Skip to main content

boto & boto3

AWS SDK for python

Security

  • There should never be a need to put access credentials in your code (it is bad for security). If the code is running on an Amazon EC2 instance, simply assign an IAM Role to the instance. If the code is running on your own computer, use theAWS Command-Line Interface (CLI) aws configurecommand to store the credentials in a local configuration file.

Catching Exceptions

from botocore.exceptions import ClientError

try:
iam = boto3.client('iam')
user = iam.create_user(UserName='fred')
print("Created user: %s" % user)
except ClientError as e:
if e.response['Error']['Code'] == 'EntityAlreadyExists':
print("User already exists")
else:
print("Unexpected error: %s" % e)

# ['Error']['Code'] e.g. 'EntityAlreadyExists' or 'ValidationError'
# ['ResponseMetadata']['HTTPStatusCode'] e.g. 400
# ['ResponseMetadata']['RequestId'] e.g. 'd2b06652-88d7-11e5-99d0-812348583a35'
# ['Error']['Message'] e.g. "An error occurred (EntityAlreadyExists) ..."
# ['Error']['Type'] e.g. 'Sender'

https://stackoverflow.com/questions/33068055/how-to-handle-errors-with-boto3

Client - RDS

client = boto3.client('rds')

response = client.delete_db_instance(
DBInstanceIdentifier=db_cluster_identifier,
SkipFinalSnapshot=True,
)

response = client.delete_db_cluster(
DBClusterIdentifier=db_cluster_identifier,
SkipFinalSnapshot=True,
)

response = client.restore_db_cluster_to_point_in_time(
DBClusterIdentifier=db_cluster_identifier,
RestoreType='copy-on-write',
SourceDBClusterIdentifier=source_db_cluster_identifier,
UseLatestRestorableTime=True,
VpcSecurityGroupIds=[
'sg-d1d6adbe',
'sg-0f708a9e0b68bc732',
],
DBClusterParameterGroupName='aurora-analytics-cluster-group',
)

response = client.create_db_instance(
DBInstanceIdentifier=db_cluster_identifier,
DBInstanceClass='db.r5.large',
Engine='aurora-mysql',
AvailabilityZone='ap-south-1a',
DBParameterGroupName='aurora-data-analytics-group',
AutoMinorVersionUpgrade=True,
PubliclyAccessible=True,
DBClusterIdentifier=db_cluster_identifier,
)

response = client.add_role_to_db_cluster(
DBClusterIdentifier=db_cluster_identifier,
RoleArn='arn:aws:iam::331916247734:role/rds_s3_migration_role',
)

response = client.modify_db_parameter_group(
DBParameterGroupName='aurora-prod-db-write-group',
Parameters=[
{
'ParameterName': 'max_execution_time',
'ParameterValue': '1500000',
'Description': 'string',
'Source': 'string',
'ApplyType': 'string',
'DataType': 'string',
'AllowedValues': 'string',
'IsModifiable': True|False,
'MinimumEngineVersion': 'string',
'ApplyMethod': 'immediate'|'pending-reboot',
'SupportedEngineModes': [
'string',
]
},
]
)

Client S3

import boto3
s3_client = boto3.client('s3', aws_access_key_id = 'XXX', aws_secret_access_key = 'XXX')

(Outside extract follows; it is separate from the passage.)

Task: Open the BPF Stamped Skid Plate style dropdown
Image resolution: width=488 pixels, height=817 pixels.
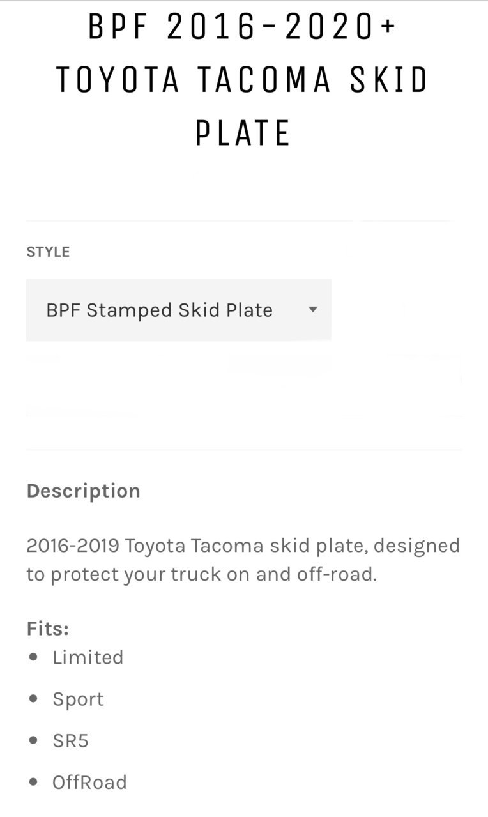Action: coord(178,310)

key = f"test/{datetime.now().strftime('%Y%m%d')}/{payload['cust_id']}-{datetime.now().strftime('%Y%m%d%H%M%S%f')}.json"

s3_client.put_object(Body=json.dumps(payload), Bucket='stashfin-migration-data', Key=key)

The upload_file method is handled by the S3 Transfer Manager, this means that it will automatically handle multipart uploads behind the scenes for you, if necessary.

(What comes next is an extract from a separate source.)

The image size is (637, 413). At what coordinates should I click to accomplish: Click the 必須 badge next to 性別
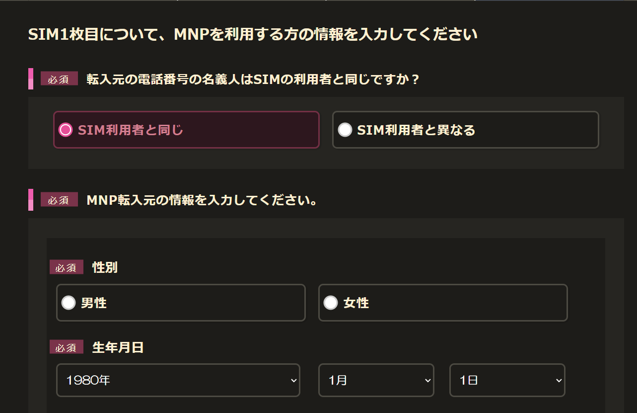pyautogui.click(x=66, y=267)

The put_object method maps directly to the low-level S3 API request. It does not handle multipart uploads for you. It will attempt to send the entire body in one request.

def uploadFileTos3Bucket(self,fileName):
response ={}
try:
client = boto3.client('s3',aws_access_key_id=AWS_ACC_KEY,
aws_secret_access_key=AWS_SEC_ACC_KEY,
region_name="ap-south-1")

date = datetime.now().strftime("%Y-%m-%d")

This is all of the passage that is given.